Celebrating its 11th year this fall, the New Student Reader program is designed to introduce new students to the academic community by sharing a common reading experience with classmates, faculty, staff and upperclassmen who serve as orientation team peer leaders. Members of the greater community also are invited to join in the experience.

Foer’s book debuted at no. 3 on The New York Times bestseller list. In in, he tackles the subject of memory the way professional athletes approach sports: He trained for a year using cutting-edge research, cultural history and mentalist tricks before entering the “big leagues,” becoming a finalist in the U.S.A. Memory Championships. Along the

way, he helps transform the way many people think about human memory.

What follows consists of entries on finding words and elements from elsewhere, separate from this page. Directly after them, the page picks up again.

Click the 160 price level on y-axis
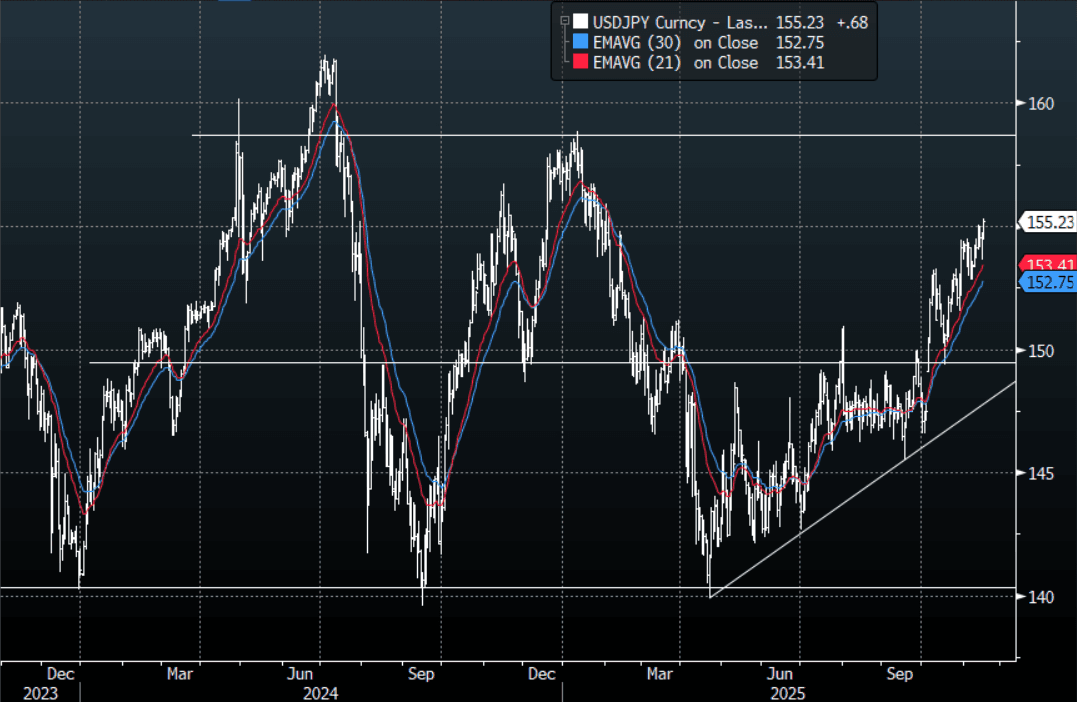1077x702 pixels. (1040, 103)
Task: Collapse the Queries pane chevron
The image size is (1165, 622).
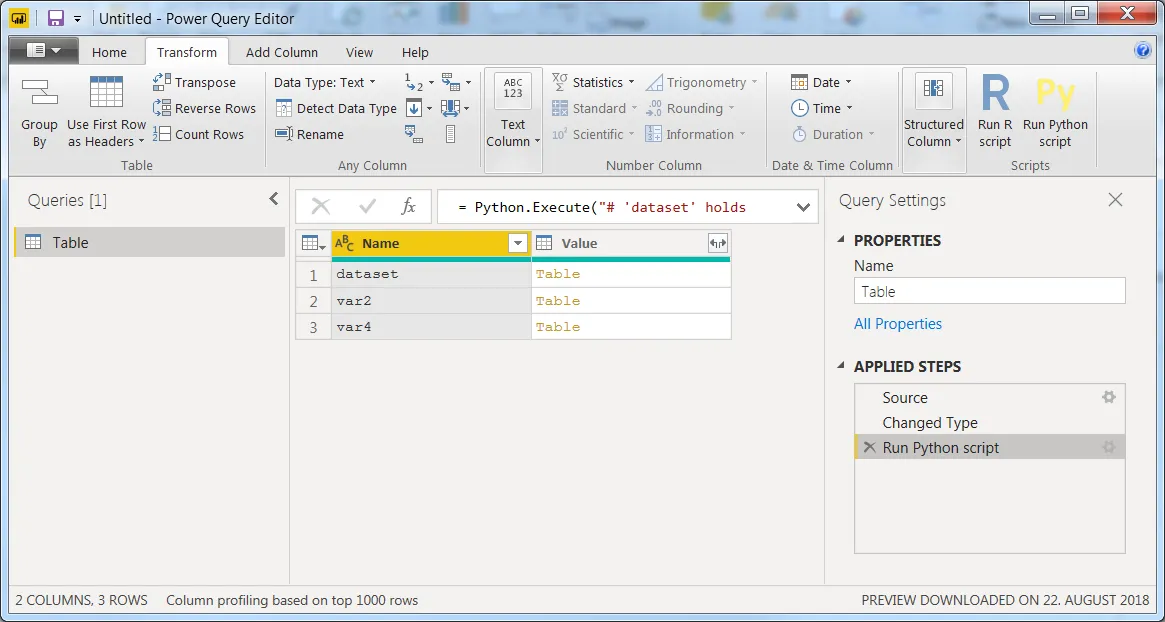Action: 273,198
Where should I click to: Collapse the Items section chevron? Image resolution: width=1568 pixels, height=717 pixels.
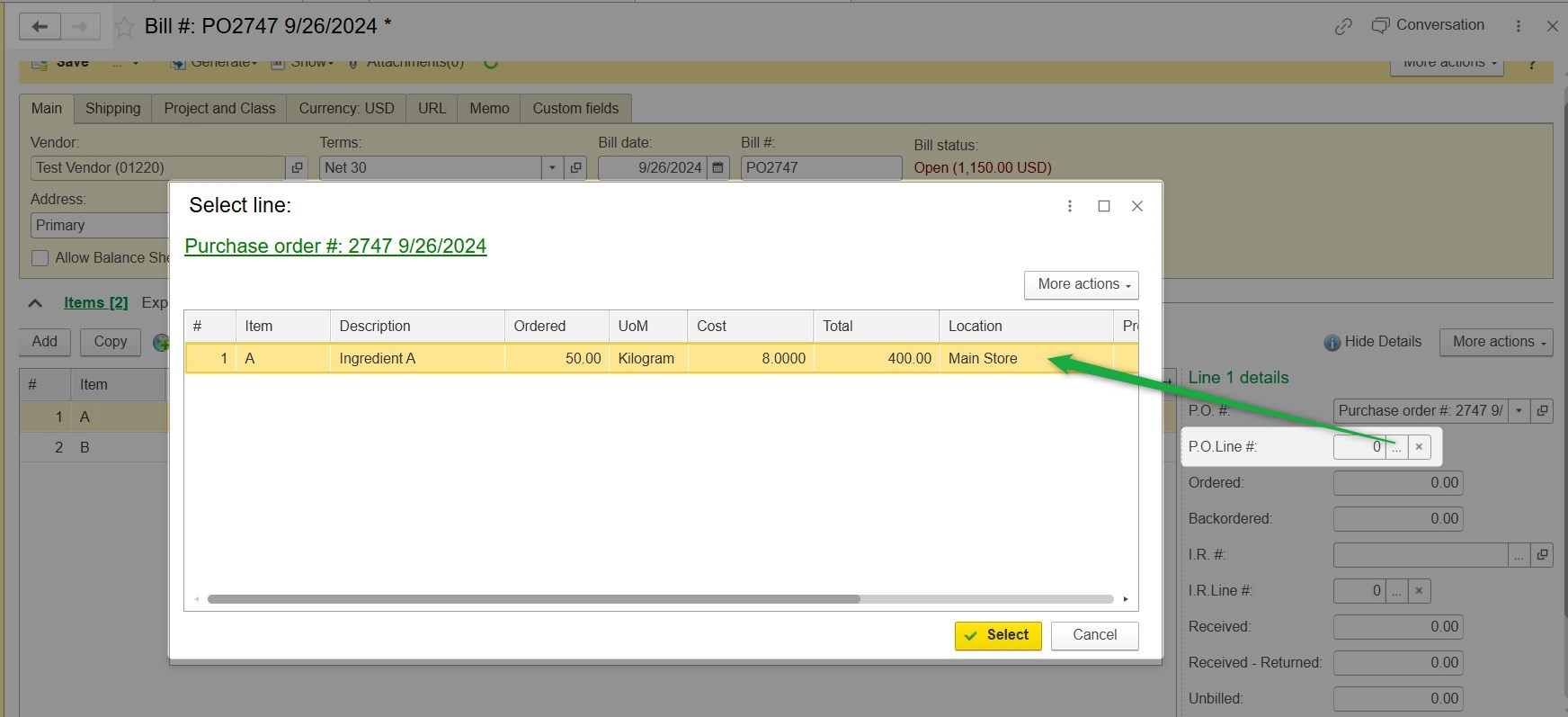point(35,303)
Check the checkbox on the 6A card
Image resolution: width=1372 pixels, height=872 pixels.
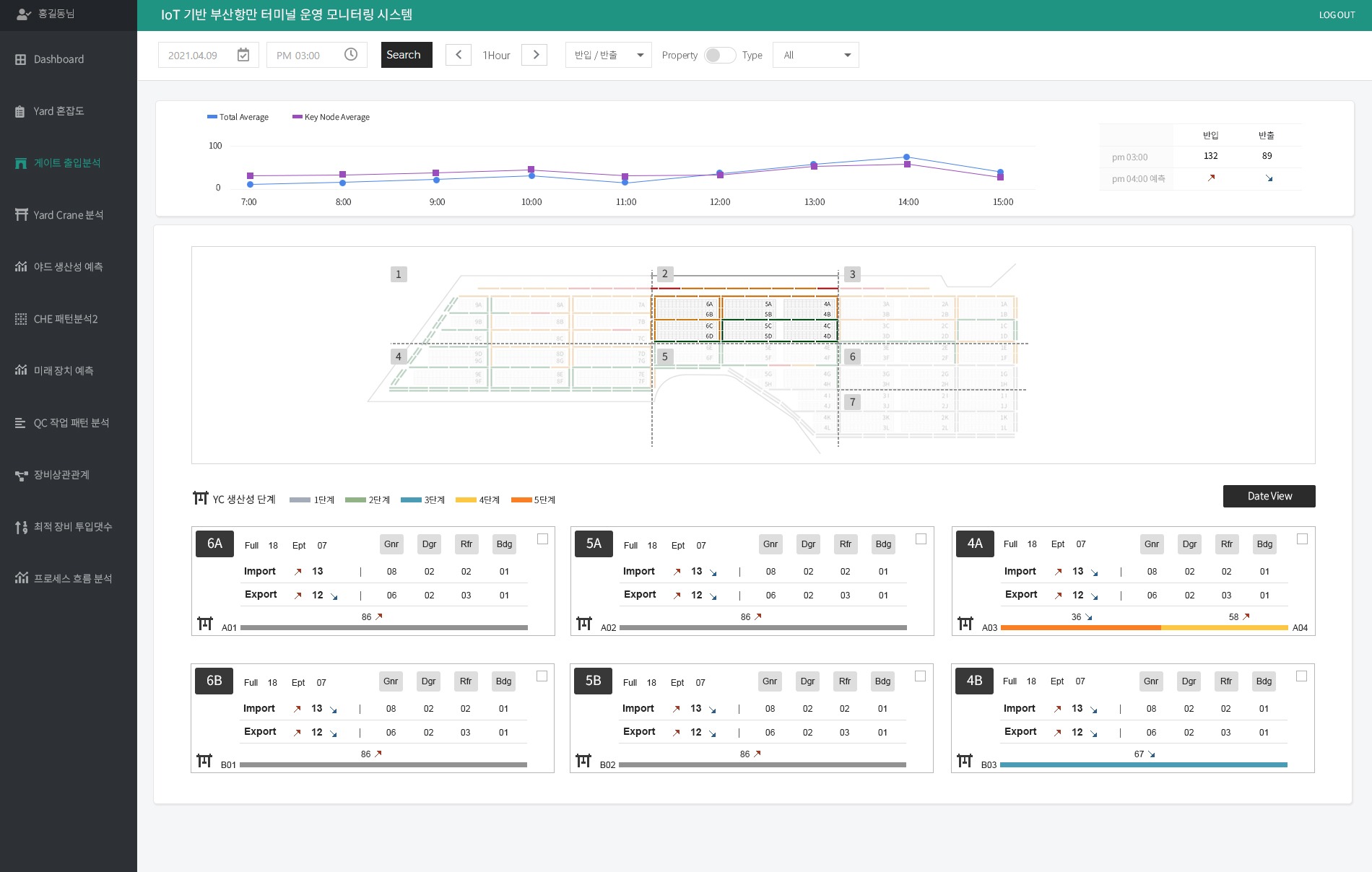(542, 539)
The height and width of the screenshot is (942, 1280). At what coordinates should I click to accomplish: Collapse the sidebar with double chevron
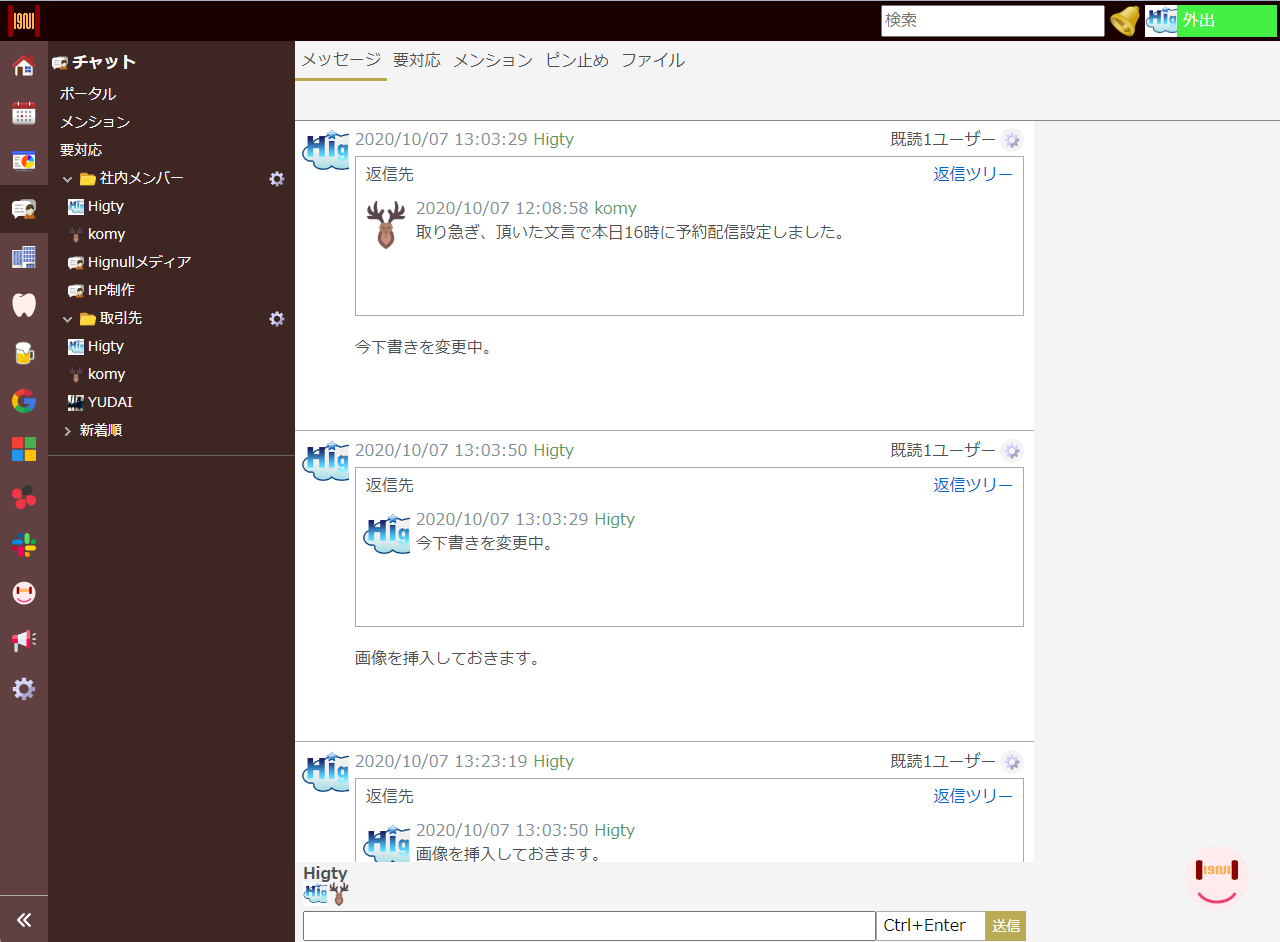(24, 920)
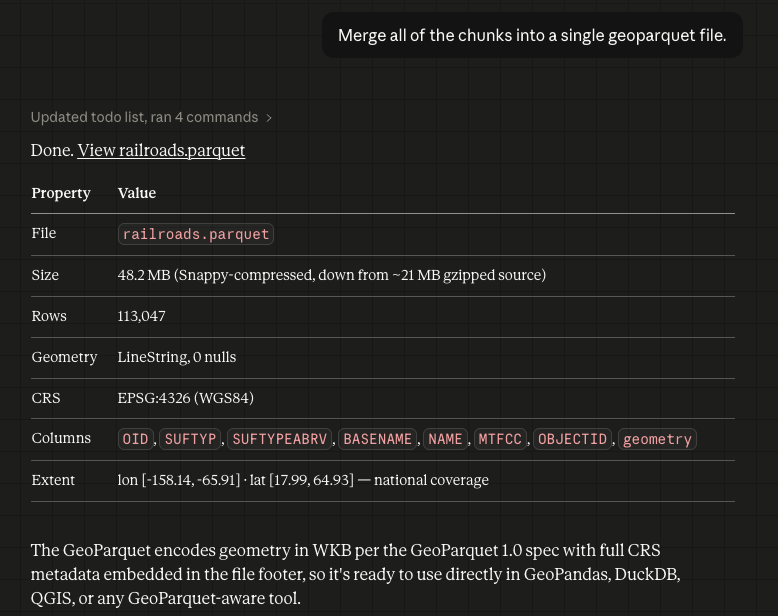Select the OID column chip
This screenshot has width=778, height=616.
(x=136, y=439)
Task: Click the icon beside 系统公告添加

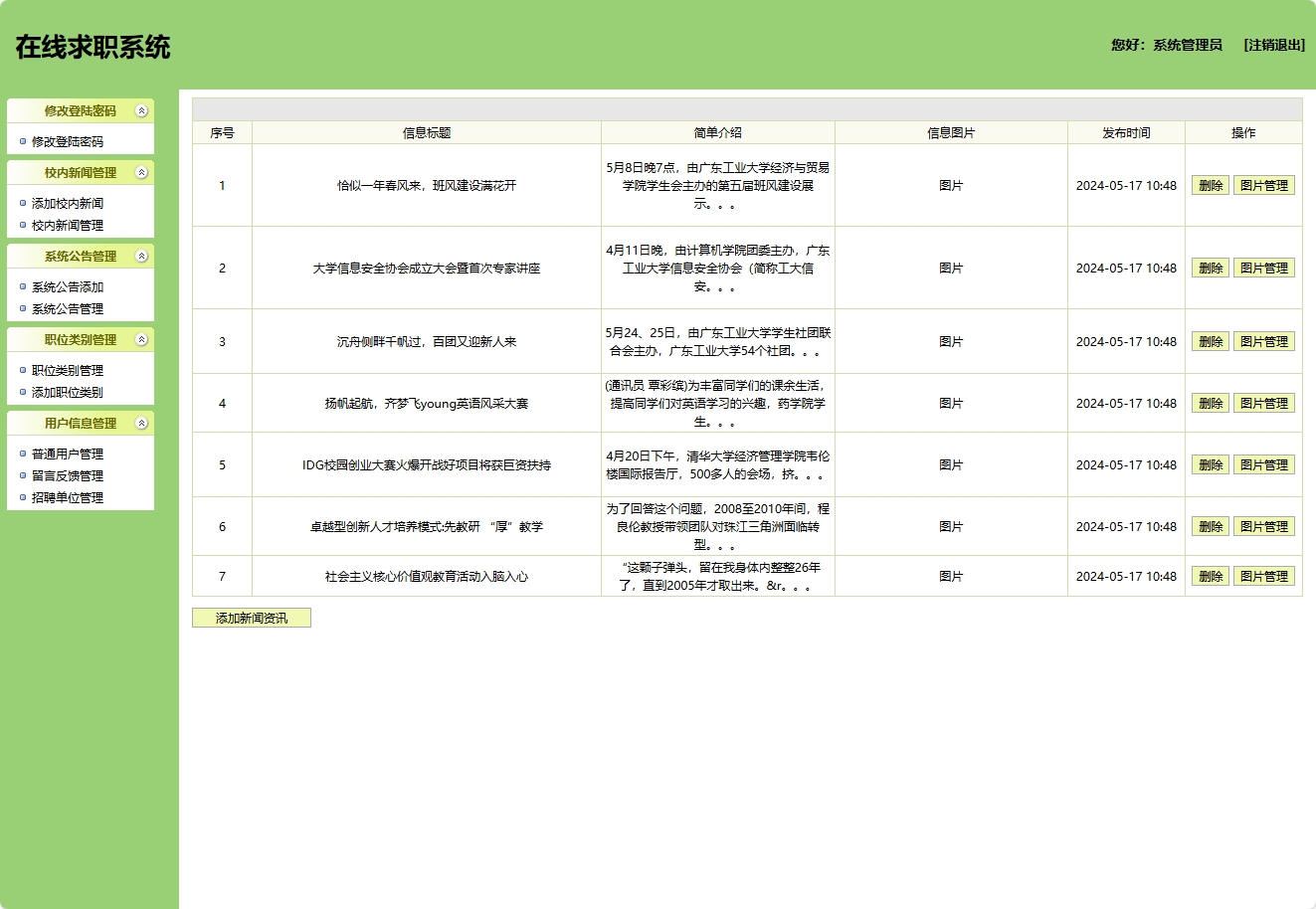Action: point(24,286)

The New York Times called the images Foer uses as memory tools “riotous.” The Guardian of England hailed Walking with Einstein as “a delightful book.” Microsoft founder Bill Gates called it “absolutely phenomenal.”

A public discussion and book signing with Foer is 7 p.m. Thursday, August 27, in Perdue Hall’s Bennett Family Auditorium. Admission is free and the public is invited. Those planning to attend are encouraged to read the book in advance.

The next day, the author meets with new students at SU and keynotes the University’s annual Fall Convocation, traditionally the first on-campus academic experience for incoming freshmen. Admission to Convocation is by invitation only.

Moonwalking with Einstein has been published in 33 languages. In a TED Talk on “Feats of Memory Anyone Can Do,” Foer said: “Once upon a time this idea of having a trained, disciplined, cultivated memory was not nearly so alien as it would seem to us to be today. …People invested in their memories, in laboriously furnishing their minds. Over the last few millenniums we’ve invented a series of technologies … that have made it progressively easier and easier for us

to externalize our memories; for us to essentially outsource this fundamental human capacity.”

He argues that such technologies have changed us culturally and cognitively: “Having little need to remember anymore, it sometimes seems that we’ve forgotten how.”

Foer’s work has appeared in The New Yorker, National Geographic, Esquire and Slate, among others. He is the co-founder of Atlas Obscura, an online guide to the world’s wonders and curiosities.

Through the New Student Reader Program, SU has been pleased not only to broaden the world of thousands of students, but to invite the community to take part in this academic experience, as well.

Other recent New Student Reader selections have included The Immortal Life of Henrietta Lacks by Rebecca Skloot; The Meaning of Matthew: My Son’s Murder in Laramie, and a World Transformed by Judy Shepard; and Picking Cotton: Our Memoir of Injustice and Redemption by Ronald Cotton and Erin Torneo.

We look forward to continuing to share the joy of reading and learning as the program continues in its second decade.